#### Task:
Whatever lies between the line that holds "You are a computer-use agent. The width" and the final line of the records below, both included, should be repeated exactly; leave out the pictures and add nothing.

#### Supplied information:
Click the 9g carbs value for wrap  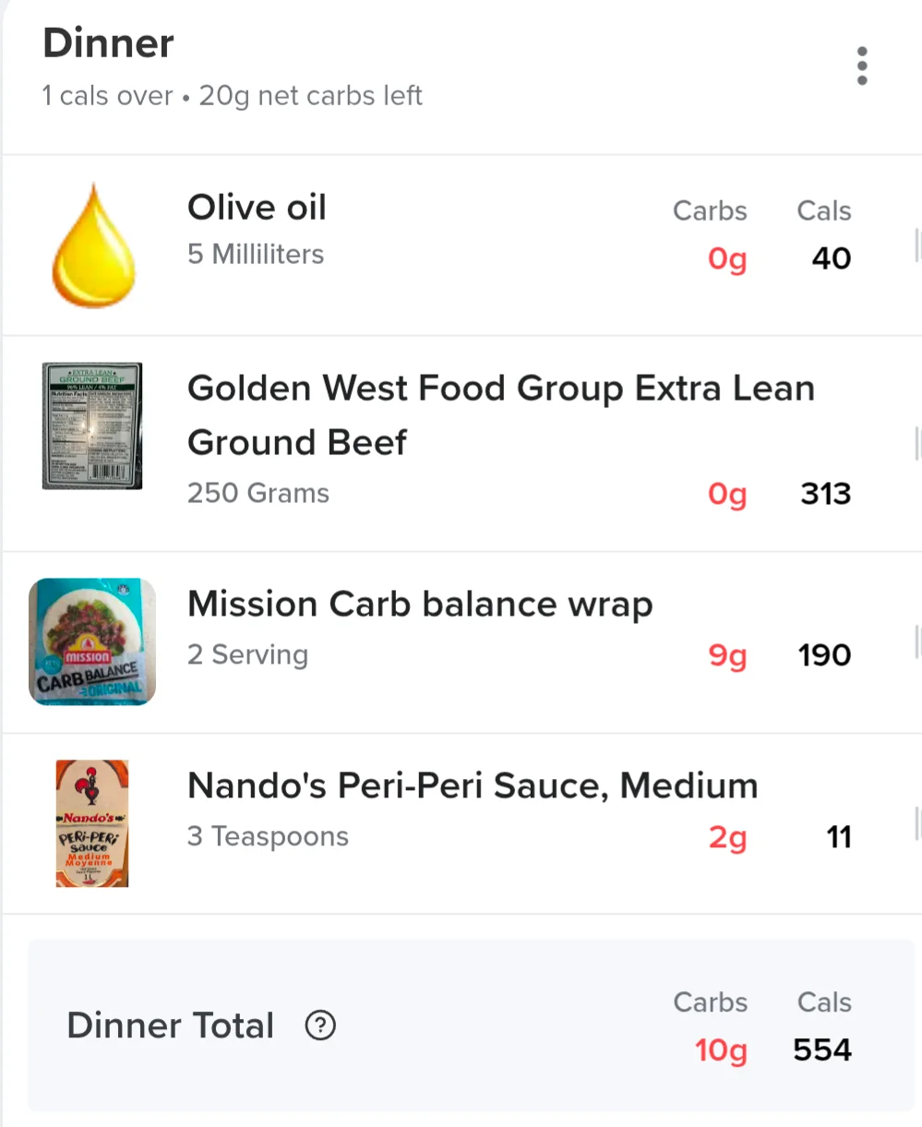point(727,656)
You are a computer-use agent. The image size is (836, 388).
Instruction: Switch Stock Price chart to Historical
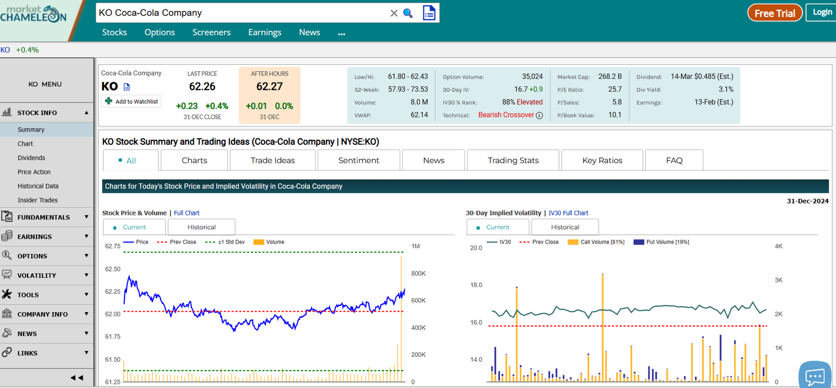202,227
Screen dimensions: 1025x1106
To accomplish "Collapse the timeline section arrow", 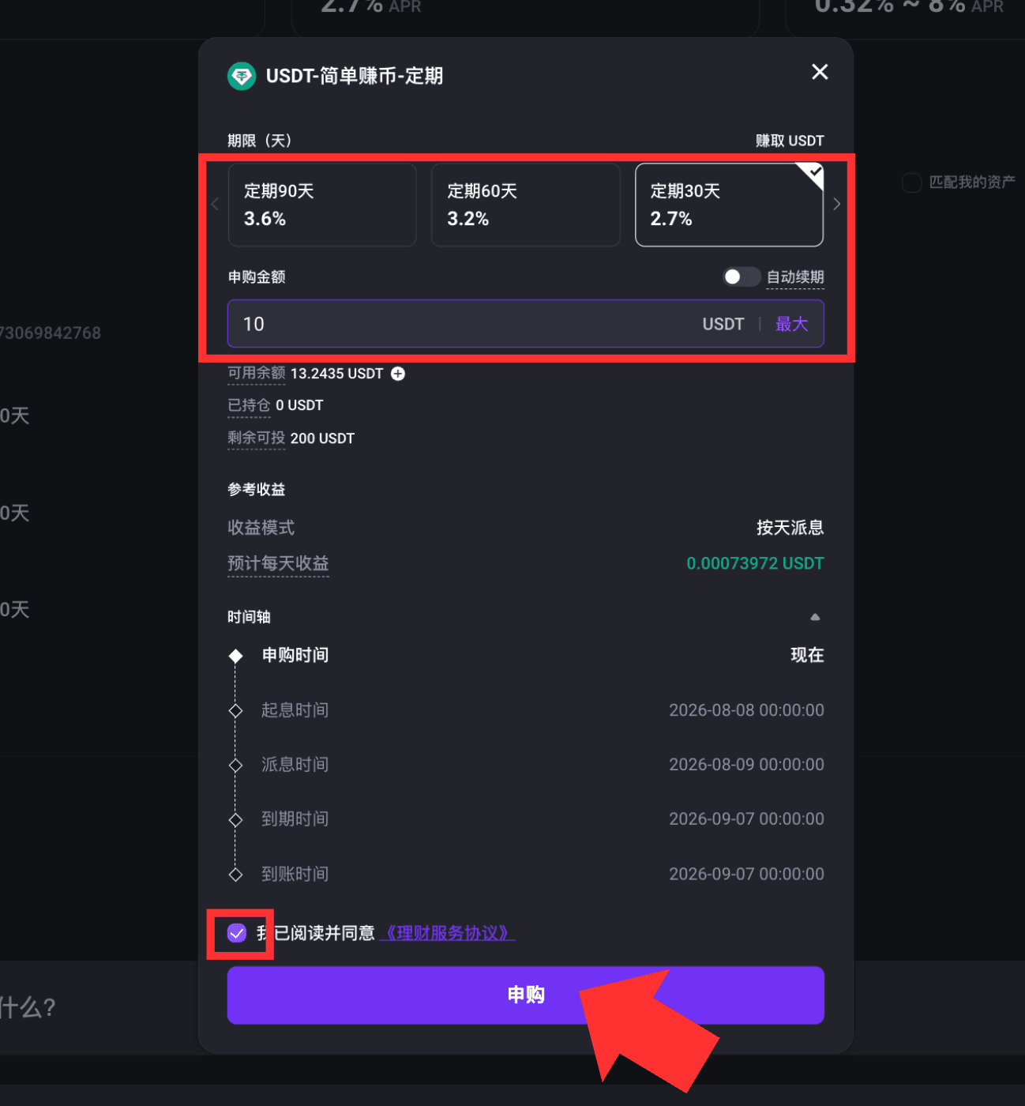I will click(x=815, y=617).
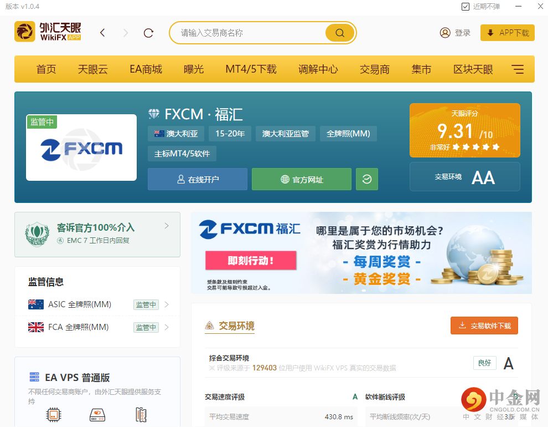
Task: Click the 在线开户 button
Action: pos(197,179)
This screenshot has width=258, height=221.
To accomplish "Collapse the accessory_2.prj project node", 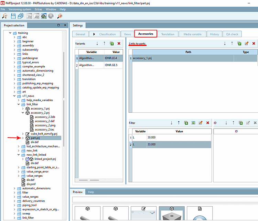I will click(23, 112).
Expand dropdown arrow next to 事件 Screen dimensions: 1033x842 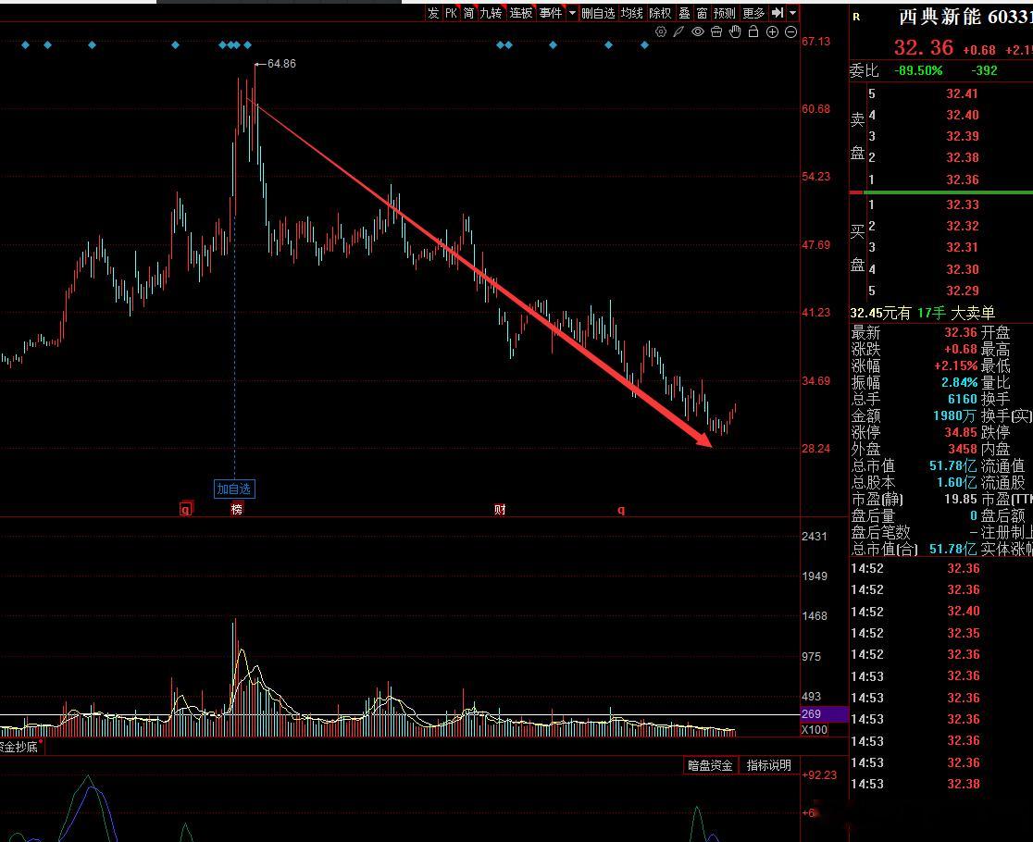(x=572, y=13)
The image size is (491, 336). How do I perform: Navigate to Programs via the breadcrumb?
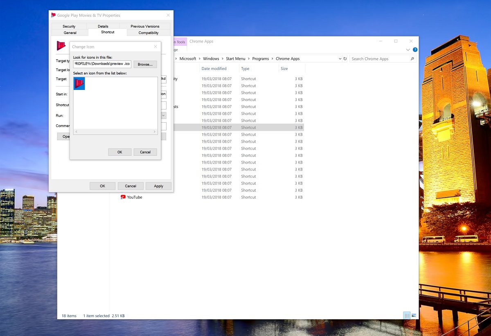point(260,58)
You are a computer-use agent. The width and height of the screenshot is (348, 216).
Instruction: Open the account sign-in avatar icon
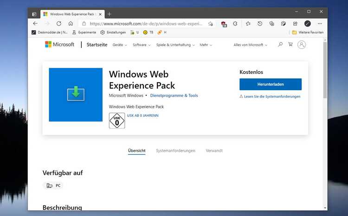coord(302,45)
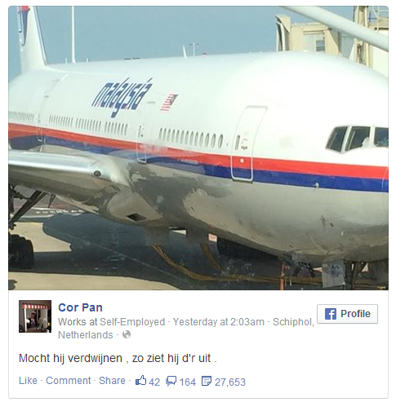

#### Exercise solution:
You are a computer-use agent. The width and height of the screenshot is (348, 216).
Instruction: Open the account sign-in avatar icon
coord(302,45)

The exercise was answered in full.